The retinas were then rinsed four times for 15 min each with Sorenson's buffer (pH 7.4). They were then stained for 2 h at 4 °C with 1% osmium tetroxide in 1.5% potassium ferrocyanide. Next, the retinas were rinsed four times for 15 min in maleate buffer (pH 5.1) and then stained for 2 h at room temperature with 1% uranyl acetate in maleate buffer (pH 6.2). They were then washed four times for 15 min with maleate buffer (pH 5.1); once for 10 min with 70% ethanol; once for 10 min with 95% ethanol; and four times for 30 min with 100% ethanol. Next, the retinas were washed three times over one hour with propylene oxide and then embedded in TAAB 812 Resin (Marivac, Quebec, Canada) for 1–2 d in a 60 °C oven. Semi-thin sections were cut at a thickness of 0.5 μm and stained with 1% toluidine blue in 1% sodium borate buffer. Images of semi-thin sections from the mutant retina were taken within the ventral two-thirds of the retina where the majority of the supernumerary S-opsin–expressing cells reside. Wild-type images were taken in comparable regions. Sections for electron microscopy were cut at a thickness of 95 nm, placed on grids, and poststained with 2% uranyl acetate followed by 0.2% lead citrate. All sections were cut in a plane perpendicular to the plane of the photoreceptor layer. They were then visualized on a Jeol 1200EX electron microscope (Jeol, Tokyo, Japan). The electron microscopic images in Figure 7 derive from the ventral two-thirds of the wild-type and mutant retinas.

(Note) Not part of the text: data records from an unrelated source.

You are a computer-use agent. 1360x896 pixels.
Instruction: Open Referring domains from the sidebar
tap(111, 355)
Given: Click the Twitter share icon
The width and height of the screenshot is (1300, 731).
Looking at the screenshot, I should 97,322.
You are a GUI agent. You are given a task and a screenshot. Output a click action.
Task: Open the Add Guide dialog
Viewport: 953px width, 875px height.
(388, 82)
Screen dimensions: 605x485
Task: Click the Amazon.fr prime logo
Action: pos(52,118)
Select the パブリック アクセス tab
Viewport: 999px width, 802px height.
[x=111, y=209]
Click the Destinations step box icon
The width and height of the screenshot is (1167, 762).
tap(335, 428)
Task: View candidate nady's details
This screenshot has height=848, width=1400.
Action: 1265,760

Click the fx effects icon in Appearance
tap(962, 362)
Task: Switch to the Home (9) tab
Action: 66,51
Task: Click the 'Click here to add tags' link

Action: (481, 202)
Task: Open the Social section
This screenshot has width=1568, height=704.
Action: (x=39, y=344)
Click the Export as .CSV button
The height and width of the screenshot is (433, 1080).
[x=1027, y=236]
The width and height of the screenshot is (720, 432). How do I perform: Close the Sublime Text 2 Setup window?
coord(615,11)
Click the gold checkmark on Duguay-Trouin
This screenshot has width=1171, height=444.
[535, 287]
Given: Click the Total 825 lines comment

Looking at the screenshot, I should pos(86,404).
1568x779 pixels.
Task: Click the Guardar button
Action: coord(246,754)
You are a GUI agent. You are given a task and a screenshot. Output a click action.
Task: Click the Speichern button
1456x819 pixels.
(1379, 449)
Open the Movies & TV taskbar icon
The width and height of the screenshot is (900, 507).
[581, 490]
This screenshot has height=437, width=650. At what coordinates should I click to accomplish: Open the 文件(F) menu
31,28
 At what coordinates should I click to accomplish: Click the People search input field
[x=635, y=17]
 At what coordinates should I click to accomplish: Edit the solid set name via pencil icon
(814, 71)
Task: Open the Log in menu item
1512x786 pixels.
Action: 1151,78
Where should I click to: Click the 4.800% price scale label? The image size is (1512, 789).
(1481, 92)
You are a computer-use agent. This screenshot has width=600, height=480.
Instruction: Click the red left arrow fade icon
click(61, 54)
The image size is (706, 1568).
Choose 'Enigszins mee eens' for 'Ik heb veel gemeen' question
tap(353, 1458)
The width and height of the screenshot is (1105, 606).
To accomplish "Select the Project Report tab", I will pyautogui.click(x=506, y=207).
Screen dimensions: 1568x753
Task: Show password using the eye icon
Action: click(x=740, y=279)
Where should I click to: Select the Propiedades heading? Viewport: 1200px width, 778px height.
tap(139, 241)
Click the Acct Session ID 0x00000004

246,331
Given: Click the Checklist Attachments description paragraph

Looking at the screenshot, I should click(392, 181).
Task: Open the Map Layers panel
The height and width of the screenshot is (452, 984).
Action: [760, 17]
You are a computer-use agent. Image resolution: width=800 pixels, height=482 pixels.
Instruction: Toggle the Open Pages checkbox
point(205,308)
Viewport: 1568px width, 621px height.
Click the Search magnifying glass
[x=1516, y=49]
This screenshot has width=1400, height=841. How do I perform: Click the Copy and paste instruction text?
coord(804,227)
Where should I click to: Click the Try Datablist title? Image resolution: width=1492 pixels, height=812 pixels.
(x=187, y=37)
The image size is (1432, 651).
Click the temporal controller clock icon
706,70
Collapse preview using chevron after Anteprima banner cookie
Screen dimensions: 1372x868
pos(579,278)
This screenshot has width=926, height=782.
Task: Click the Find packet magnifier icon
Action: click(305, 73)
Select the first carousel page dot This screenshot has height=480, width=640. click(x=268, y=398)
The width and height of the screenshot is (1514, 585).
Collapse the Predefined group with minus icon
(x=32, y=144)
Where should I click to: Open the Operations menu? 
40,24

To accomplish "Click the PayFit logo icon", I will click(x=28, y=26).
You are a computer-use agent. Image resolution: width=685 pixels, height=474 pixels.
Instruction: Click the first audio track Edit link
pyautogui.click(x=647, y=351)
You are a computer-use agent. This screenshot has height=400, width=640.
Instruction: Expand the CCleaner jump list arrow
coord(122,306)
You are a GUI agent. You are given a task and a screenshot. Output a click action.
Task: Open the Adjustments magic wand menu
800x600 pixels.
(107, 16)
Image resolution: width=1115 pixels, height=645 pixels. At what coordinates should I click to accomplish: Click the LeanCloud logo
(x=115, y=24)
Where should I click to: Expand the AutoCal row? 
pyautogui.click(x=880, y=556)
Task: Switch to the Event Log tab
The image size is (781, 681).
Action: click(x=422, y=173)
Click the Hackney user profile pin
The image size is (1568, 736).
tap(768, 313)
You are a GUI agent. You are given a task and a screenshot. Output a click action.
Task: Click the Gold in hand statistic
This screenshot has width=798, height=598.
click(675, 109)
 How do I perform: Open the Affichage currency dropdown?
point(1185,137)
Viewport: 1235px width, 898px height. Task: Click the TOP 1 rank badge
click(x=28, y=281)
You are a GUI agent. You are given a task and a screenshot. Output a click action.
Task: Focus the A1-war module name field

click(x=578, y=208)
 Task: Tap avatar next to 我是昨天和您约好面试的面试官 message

The area of the cell bodies of the rods and “rod-like” cells in the wild-type and mutant ONLs, respectively, were quantitated in the following manner. First, ten fields within the ONL were chosen at random at 1,000× magnification and then photographed at 4,000× magnification for each of the two genotypes. Such images typically contained 35–45 cell bodies. In order to quantitate only the area of those cell bodies that were cut as near to the midline of the cell as possible (i.e., in order to obtain the maximal cross-sectional area) the five cells with the largest apparent area in each photograph were chosen by eye and the outline of the cell membranes were traced onto white paper. These tracings were scanned along with the size bar from the electron micrographs, and the areas of the resulting digital images were quantitated using Scion Image software (NIH Image, http://rsb.info.nih.gov/nih-image). A total of 50 cells of each genotype were quantitated in this manner. In addition, in order to evaluate the percentage of rods in the wild-type retina that had any juxtanuclear mitochondria, all rods within all ten images were counted as were the number of cells showing juxtanuclear organelles. A total of six out of 399 wild-type rods (1.5%) possessed a juxtanuclear organelle. This analysis permitted us to evaluate the wild-type rods for juxtanuclear mitochondria at multiple planes of section; however, serial sections of individual cell bodies were not performed.